## Document text
Kaitlin Butts’ breakthrough to a UK audience was at The Long Road Festival in 2024, where an Interstate stage band show, a fabulous acoustic set and a guest appearance with Lola Kirke placed her on the radar of music fans across the artificial gridlines of what makes country music in the eyes and ears of the listening audience.
Fast forward a couple of years, and following an invitation to play the Highways Festival in London, she’s been able to build a small tour around that anchor date to hopefully try and build upon that initial impact.
Looking at the stage, and confirmed later by Ms Butts herself, this is still a budget operation. There are no amps on stage for any of the instruments; everything is DI-ed, saving a fortune in backline hire. What is lacking in the accoutrements of amplification is made up for by the energy on stage, however.
Bang on time (sic) after a less than ten-minute turnaround from the support Meels (more of her later), Butts appears to a vibrant and almost glam rock take on the Cher/Nancy Sinatra classic Bang Bang, and that sets the tone for the set that follows. It’s a larger than life in your face stadium show in a Manchester club, which is either going to blow you away or blow you out; fortunately for Butts, the vast majority of the packed venue are in the former camp.
The pace is relentless; White River and Roadrunner race by before Butts starts to work the crowd with the humour and stagecraft that she’s a natural expert at. Come rest your head (On my pillow) is prefaced by Butts’ amusing tale of how Vince Gill came to sing on the song before an unprompted sing-along to How Lucky Am I. It’s a sure sign of fan commitment and investment when audiences sing along to songs of an act that’s not toured in their territory, and that was evident in spades throughout the show, with Butts becoming confident enough to let the audience take over lines and call-and-respond, much to her obvious delight.
Acknowledging the dark humour in her songs, following a semi-apologetic/not apologetic introduction to Blood, the band and Butts launched into a fiery version of In the Pines, which maintained the sinister gothic mood of The Triffids’ take on the song while layering savage guitar and cathartically howled vocals on top; an unexpected but very welcome highlight.

## Collected data
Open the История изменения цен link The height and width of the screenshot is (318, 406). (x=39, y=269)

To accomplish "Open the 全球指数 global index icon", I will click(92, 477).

## Brief
Continue the review of Kaitlin Butts' Manchester show from the end of its last paragraph.

## Answer box
Wild Juanita’s Cactus Juice juxtaposed this and added some drinking-song levity before the gloriously received and delivered You Ain’t Gotta Die (to Be Dead to Me). The evening then ended with a triumvirate of covers – ending the set properly was Butts’ cover of Jimmy Eat World’s The Middle, which she introduced in a tongue-in-cheek manner as fulfilling her childhood ambition of having a wildly viral TikTok post before encore mass sing-alongs to Tulsa Time and Shania Twain’s Any Man of Mine.
Talking of covers, that would be one criticism of opening act Meels; four covers in a 35-minute set does a disservice to her own excellent songs. She’s not the first touring act who’s perhaps felt the need to overload a set with covers (Vincent Neil Emerson’s early UK shows did the same) in order to give the audience some recognisable musical touchstones, but Meels’ banjo and guitar old-timey, literate and clever songwriting stood very much up on their own. More of that, please!

Back to the main attraction, though: Kaitlin Butts on this tour is an act acting well above her current situation, squeezing stadium-friendly performances into places that you probably won’t be seeing her in next time she’s over.
This looks like the start of something seriously big.